Biography: Rasha Mosa

Abstract

Ectopic lipid deposition is a high risk factor for insulin resistance and its associated diseases such as type 2 diabetes (T2D). Peroxisome proliferator-activated receptor gamma (PPARγ) plays a key role in adipocyte differentiation, lipid metabolism and is a therapeutic target for the treatment of insulin resistance. Recent evidence suggests that Hexarelin, a ghrelin synthetic analogue that acts through GH secretagogue receptor (GHS-R), promotes PPARγ activation in macrophages and adipocytes. However, whether Hexarelin impacts the fat and glucose metabolism in diabetes remains unclear. By using the MKR diabetic mouse model, which is characterized by hyperinsulinaemia, hypertriglyceridaemia and ectopic fat deposition, we assessed the effects of Hexarelin and the GHS-R antagonist, D-Lys GHRP-6, on glucose homeostasis, energy balance, hormonal and metabolic profiles in MKR diabetic mice.
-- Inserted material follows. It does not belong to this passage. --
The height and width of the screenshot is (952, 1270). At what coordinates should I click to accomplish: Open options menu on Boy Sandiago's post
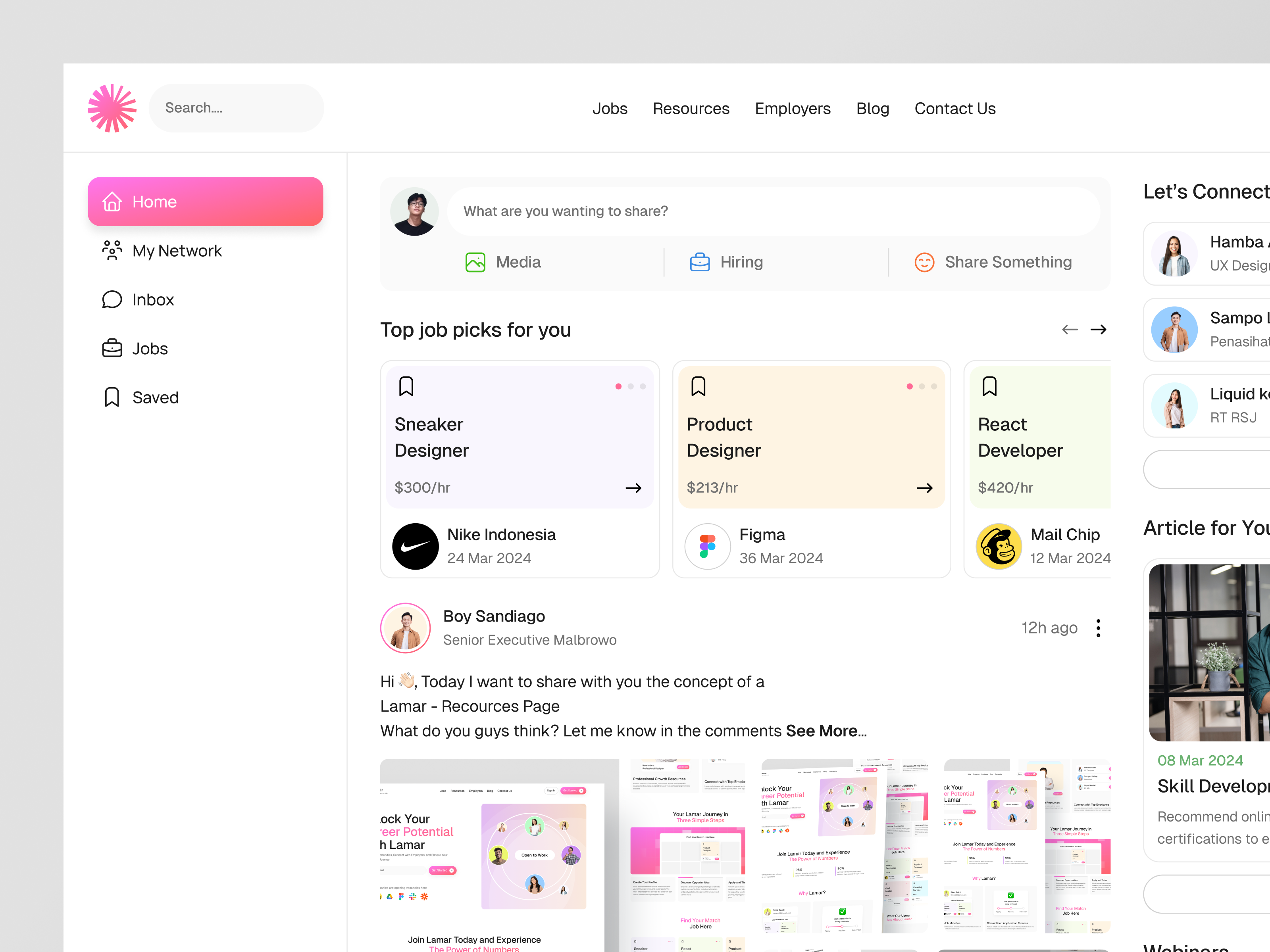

Our data demonstrated that chronic treatment with Hexarelin for 2 weeks improved glucose and insulin tolerance in diabetic mice. This effect is likely through activation of fatty acid metabolism and adipocyte proliferation, as well as increased insulin sensitivity. In conclusion, our results suggest that long-term treatment of Hexarelin benefits glucose and fat metabolism via reducing ectopic lipid deposition.